## WHAT NEEDS TO BE DONE
Reproduce every line of the listing below exactly, with nothing changed or left out.

## RECORDS FOR THE TASK
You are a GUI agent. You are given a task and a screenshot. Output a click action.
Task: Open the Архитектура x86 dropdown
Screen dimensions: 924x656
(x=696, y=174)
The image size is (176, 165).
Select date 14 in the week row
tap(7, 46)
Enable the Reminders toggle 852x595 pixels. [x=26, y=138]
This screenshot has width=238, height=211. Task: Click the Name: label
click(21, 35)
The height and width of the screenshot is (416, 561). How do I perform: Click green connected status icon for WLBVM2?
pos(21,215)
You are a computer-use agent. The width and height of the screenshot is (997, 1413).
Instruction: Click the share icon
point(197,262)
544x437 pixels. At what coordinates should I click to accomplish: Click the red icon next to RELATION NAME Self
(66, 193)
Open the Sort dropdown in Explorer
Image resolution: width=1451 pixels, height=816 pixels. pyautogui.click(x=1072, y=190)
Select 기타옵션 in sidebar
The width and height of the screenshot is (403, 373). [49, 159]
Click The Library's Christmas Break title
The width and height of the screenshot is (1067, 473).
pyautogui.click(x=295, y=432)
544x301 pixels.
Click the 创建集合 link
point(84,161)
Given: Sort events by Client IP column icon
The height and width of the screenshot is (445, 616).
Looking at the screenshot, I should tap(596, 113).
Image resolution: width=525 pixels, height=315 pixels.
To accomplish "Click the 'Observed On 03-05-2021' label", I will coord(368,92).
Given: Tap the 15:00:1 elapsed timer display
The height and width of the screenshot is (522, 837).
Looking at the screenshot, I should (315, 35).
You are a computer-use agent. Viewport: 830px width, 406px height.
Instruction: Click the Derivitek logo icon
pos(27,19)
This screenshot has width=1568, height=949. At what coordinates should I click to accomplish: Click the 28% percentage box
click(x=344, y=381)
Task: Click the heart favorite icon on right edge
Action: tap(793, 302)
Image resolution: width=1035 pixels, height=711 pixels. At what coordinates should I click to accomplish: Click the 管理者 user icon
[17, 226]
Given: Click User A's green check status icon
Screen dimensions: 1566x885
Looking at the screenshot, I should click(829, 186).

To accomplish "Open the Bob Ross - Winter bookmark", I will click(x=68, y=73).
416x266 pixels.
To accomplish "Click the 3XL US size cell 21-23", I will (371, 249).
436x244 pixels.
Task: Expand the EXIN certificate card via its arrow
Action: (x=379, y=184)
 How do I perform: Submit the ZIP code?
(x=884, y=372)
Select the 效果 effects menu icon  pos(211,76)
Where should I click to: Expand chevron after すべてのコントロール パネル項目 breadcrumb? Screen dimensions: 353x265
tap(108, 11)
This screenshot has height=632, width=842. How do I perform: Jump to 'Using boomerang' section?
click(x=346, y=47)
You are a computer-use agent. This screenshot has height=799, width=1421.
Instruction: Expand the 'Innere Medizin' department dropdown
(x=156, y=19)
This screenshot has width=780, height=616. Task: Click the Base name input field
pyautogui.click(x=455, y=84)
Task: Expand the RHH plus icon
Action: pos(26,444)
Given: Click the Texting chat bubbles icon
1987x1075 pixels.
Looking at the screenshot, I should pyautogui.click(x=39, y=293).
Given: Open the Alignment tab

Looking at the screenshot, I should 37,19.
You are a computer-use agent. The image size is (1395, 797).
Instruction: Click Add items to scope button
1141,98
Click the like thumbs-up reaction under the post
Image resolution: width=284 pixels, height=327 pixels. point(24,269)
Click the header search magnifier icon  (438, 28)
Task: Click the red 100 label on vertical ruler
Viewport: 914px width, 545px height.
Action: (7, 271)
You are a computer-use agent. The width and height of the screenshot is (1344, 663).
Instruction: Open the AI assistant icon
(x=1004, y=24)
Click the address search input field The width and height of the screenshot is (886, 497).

## COMPLETED EXERCISE
You are a GUI agent. You are given a task and a screenshot. Output a click action.
Task: Open the Архитектура x86 dropdown
Screen dimensions: 924x656
(x=696, y=174)
The image size is (176, 165).
Select date 14 in the week row
tap(7, 46)
Enable the Reminders toggle 852x595 pixels. [x=26, y=138]
This screenshot has width=238, height=211. Task: Click the Name: label
click(21, 35)
The height and width of the screenshot is (416, 561). How do I perform: Click green connected status icon for WLBVM2?
pos(21,215)
You are a computer-use agent. The width and height of the screenshot is (997, 1413).
Instruction: Click the share icon
point(197,262)
544x437 pixels. At what coordinates should I click to accomplish: Click the red icon next to RELATION NAME Self
(66, 193)
Open the Sort dropdown in Explorer
Image resolution: width=1451 pixels, height=816 pixels. pyautogui.click(x=1072, y=190)
Select 기타옵션 in sidebar
The width and height of the screenshot is (403, 373). [49, 159]
Click The Library's Christmas Break title
The width and height of the screenshot is (1067, 473).
pyautogui.click(x=295, y=432)
544x301 pixels.
Click the 创建集合 link
point(84,161)
Given: Sort events by Client IP column icon
The height and width of the screenshot is (445, 616).
Looking at the screenshot, I should tap(596, 113).
Image resolution: width=525 pixels, height=315 pixels.
To accomplish "Click the 'Observed On 03-05-2021' label", I will coord(368,92).
Given: Tap the 15:00:1 elapsed timer display
The height and width of the screenshot is (522, 837).
Looking at the screenshot, I should (315, 35).
You are a computer-use agent. Viewport: 830px width, 406px height.
Instruction: Click the Derivitek logo icon
pos(27,19)
This screenshot has width=1568, height=949. At what coordinates should I click to accomplish: Click the 28% percentage box
click(x=344, y=381)
Task: Click the heart favorite icon on right edge
Action: tap(793, 302)
Image resolution: width=1035 pixels, height=711 pixels. At what coordinates should I click to accomplish: Click the 管理者 user icon
[17, 226]
Given: Click User A's green check status icon
Screen dimensions: 1566x885
Looking at the screenshot, I should click(829, 186).

To accomplish "Open the Bob Ross - Winter bookmark", I will click(x=68, y=73).
416x266 pixels.
To accomplish "Click the 3XL US size cell 21-23", I will (371, 249).
436x244 pixels.
Task: Expand the EXIN certificate card via its arrow
Action: (x=379, y=184)
 How do I perform: Submit the ZIP code?
(x=884, y=372)
Select the 效果 effects menu icon  pos(211,76)
Where should I click to: Expand chevron after すべてのコントロール パネル項目 breadcrumb? Screen dimensions: 353x265
tap(108, 11)
This screenshot has height=632, width=842. How do I perform: Jump to 'Using boomerang' section?
click(x=346, y=47)
You are a computer-use agent. This screenshot has height=799, width=1421.
Instruction: Expand the 'Innere Medizin' department dropdown
(x=156, y=19)
This screenshot has width=780, height=616. Task: Click the Base name input field
pyautogui.click(x=455, y=84)
Task: Expand the RHH plus icon
Action: pos(26,444)
Given: Click the Texting chat bubbles icon
1987x1075 pixels.
Looking at the screenshot, I should pyautogui.click(x=39, y=293).
Given: Open the Alignment tab

Looking at the screenshot, I should 37,19.
You are a computer-use agent. The image size is (1395, 797).
Instruction: Click Add items to scope button
1141,98
Click the like thumbs-up reaction under the post
Image resolution: width=284 pixels, height=327 pixels. point(24,269)
Click the header search magnifier icon  (438, 28)
Task: Click the red 100 label on vertical ruler
Viewport: 914px width, 545px height.
Action: (7, 271)
You are a computer-use agent. The width and height of the screenshot is (1344, 663).
Instruction: Open the AI assistant icon
(x=1004, y=24)
Click the address search input field The width and height of the screenshot is (886, 497).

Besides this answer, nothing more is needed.